I could only carry the PC only and only because it was a mini-ITX build, had I gone for a mid-tower, I would have needed a handsome lot of money kept aside for packing and wrapping it. Also bigger the case, more its susceptible to damage, more conspicuous to Custom Officer's harassment.


----------



## dheerajpant (Jun 9, 2015)

[MENTION=88006]sam[/MENTION]
Thanks, don't have much idea about ITX systems.
So, apart from motherboard and GPU other components are general components?
Can you please give me a detailed list of your components  .

Regards


----------



## sam_738844 (Jun 9, 2015)

To start with you need to select two major components for mini-ITX build.

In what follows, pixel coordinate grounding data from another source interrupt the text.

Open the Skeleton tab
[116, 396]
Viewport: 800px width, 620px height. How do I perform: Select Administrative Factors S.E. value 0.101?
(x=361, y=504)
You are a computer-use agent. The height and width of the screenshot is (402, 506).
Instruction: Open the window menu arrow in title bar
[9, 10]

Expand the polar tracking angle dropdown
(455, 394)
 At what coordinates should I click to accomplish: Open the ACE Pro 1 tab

A mini-ITX standard motherboard.

A PC case which follows and can house the motherboard.

For example, below are some good mini-ITX boards.

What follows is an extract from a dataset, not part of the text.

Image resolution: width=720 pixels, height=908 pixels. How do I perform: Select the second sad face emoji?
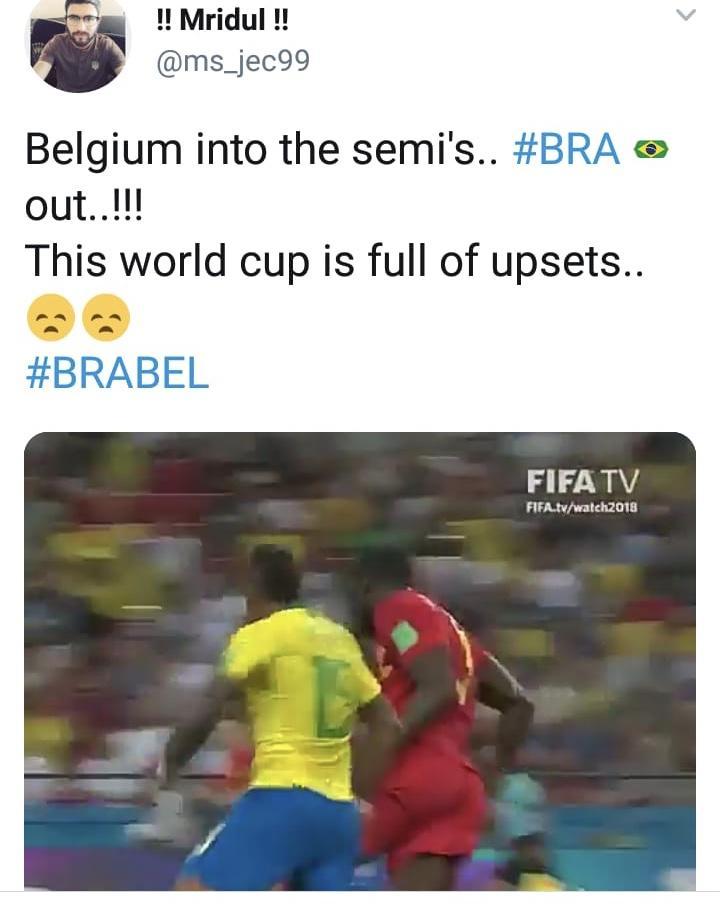(x=106, y=317)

Z97 Mini-ITX Review at $140: ASRock, MSI and GIGABYTE

Search in google to find a list of latest mini-ITX boards compatible with different  with Intel LGA Sockets 1150,2011 and beyond. 

My one was  MSI B85i Gaming which is a very entry level but still good mobo, since i was not planning to overclock.

Then I had i5-4590, which is more than enough for my gaming needs. 1 TB WD Blue. 8 Gigs of Corsair Vengeance RAM, and MSI GTX 970. For cooling i had 3 x 120 Fans that came with the case, bought an extra one to configure a negative air-flow system inside the case, 2 out in push-pull with Cooler Master Seidon 120V AIO, one in front, one out on top.

One major drawback of mini-ITX boards are that they can only house one Graphics card, one PCI-E x16 slot. And limited RAM headroom, 16 gigs in my case.

Also check mini-ITX PC cases. There are some awesome cool cases out there...and guess what, they can house more than a mini-ITX board, which means SLI and liquid cooling.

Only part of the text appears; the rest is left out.